Exercise brief:
Look for the string "will" in the data below, and copy each line that holds it.

(Stored records)
▶

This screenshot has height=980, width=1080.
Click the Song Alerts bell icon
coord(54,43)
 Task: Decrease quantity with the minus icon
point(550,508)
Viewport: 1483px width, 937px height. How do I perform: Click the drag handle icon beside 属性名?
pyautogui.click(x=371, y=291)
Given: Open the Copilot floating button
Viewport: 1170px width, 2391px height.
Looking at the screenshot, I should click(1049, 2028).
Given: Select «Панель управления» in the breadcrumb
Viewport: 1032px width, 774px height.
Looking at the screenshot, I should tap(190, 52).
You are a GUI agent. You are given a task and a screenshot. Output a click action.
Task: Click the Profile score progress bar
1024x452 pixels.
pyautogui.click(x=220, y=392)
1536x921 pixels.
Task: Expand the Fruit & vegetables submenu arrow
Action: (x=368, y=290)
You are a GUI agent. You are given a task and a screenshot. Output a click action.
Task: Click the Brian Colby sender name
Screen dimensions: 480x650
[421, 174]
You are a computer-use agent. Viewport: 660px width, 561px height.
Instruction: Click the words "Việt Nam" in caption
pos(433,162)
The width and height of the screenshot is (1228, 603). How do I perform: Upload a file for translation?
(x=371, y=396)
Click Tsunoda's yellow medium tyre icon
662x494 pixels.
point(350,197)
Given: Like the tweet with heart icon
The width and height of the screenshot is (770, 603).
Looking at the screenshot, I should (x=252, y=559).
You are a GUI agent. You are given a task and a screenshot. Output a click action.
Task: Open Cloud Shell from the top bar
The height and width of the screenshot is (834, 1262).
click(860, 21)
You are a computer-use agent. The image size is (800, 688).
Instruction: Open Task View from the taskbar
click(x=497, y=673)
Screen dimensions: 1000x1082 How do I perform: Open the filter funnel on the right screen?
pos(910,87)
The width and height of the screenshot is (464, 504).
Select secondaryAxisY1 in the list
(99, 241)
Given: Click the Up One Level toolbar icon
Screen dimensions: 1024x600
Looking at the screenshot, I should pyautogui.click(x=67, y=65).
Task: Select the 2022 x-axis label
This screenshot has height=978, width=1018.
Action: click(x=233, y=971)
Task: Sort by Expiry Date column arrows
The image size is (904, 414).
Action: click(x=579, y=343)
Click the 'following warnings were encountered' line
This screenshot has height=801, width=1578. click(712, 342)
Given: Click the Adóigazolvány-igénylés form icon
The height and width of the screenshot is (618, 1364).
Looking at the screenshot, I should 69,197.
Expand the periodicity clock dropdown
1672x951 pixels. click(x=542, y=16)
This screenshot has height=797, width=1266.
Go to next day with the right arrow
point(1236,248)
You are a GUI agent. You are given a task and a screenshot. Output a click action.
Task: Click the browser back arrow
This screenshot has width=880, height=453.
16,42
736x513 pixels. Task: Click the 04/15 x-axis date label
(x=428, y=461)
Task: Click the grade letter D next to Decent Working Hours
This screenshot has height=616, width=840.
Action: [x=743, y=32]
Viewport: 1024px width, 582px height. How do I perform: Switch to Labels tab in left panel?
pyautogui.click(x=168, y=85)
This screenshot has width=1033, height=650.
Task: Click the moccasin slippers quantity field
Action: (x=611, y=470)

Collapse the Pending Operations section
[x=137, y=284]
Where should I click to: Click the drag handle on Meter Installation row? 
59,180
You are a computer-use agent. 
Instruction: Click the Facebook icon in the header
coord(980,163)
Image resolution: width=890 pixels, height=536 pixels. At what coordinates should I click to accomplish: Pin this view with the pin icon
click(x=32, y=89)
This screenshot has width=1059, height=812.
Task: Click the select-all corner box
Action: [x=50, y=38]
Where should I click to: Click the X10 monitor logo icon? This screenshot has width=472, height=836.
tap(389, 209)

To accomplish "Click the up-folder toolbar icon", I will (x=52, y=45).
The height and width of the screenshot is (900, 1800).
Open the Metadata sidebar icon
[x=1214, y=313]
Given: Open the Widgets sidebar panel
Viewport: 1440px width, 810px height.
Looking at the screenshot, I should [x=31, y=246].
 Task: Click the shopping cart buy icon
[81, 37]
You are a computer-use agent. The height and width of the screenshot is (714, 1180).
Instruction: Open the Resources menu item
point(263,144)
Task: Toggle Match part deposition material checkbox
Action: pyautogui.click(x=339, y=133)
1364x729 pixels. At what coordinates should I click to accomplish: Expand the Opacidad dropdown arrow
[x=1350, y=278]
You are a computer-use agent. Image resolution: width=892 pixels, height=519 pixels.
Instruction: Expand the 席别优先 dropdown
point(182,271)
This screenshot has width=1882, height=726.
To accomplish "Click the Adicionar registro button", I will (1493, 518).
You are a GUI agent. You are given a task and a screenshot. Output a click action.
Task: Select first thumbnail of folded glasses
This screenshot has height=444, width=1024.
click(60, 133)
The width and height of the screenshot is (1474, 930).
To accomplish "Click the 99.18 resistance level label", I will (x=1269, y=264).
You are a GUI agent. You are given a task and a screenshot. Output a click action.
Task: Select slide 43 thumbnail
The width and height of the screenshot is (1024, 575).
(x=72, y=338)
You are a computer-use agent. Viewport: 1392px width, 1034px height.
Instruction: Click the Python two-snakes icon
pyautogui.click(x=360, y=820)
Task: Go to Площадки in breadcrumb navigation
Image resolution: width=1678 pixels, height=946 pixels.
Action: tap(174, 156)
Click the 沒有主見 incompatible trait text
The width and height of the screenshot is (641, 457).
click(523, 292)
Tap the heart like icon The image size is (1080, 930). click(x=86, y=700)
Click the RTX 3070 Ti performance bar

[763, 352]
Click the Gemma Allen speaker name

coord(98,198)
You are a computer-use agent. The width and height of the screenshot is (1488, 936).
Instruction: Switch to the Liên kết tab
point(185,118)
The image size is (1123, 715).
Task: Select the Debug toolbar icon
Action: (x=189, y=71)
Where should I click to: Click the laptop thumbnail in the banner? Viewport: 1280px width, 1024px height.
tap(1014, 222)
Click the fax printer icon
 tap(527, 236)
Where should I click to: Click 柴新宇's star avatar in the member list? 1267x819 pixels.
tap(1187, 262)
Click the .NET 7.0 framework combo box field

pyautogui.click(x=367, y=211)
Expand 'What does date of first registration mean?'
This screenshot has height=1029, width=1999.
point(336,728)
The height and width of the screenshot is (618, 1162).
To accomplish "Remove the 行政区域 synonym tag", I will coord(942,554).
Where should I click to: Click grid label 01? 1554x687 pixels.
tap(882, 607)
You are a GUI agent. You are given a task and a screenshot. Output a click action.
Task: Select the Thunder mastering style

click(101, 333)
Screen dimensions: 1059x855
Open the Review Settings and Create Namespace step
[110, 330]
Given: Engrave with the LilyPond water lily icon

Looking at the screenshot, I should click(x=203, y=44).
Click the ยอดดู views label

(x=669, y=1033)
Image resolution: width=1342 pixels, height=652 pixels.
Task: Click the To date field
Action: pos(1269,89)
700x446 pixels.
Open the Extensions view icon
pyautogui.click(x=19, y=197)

◀

Output below:
To accomplish "Click the up-folder toolbar icon", I will (x=52, y=45).
To accomplish "Click the Adicionar registro button", I will (1493, 518).
To accomplish "Click the 99.18 resistance level label", I will (x=1269, y=264).
To accomplish "Remove the 行政区域 synonym tag", I will coord(942,554).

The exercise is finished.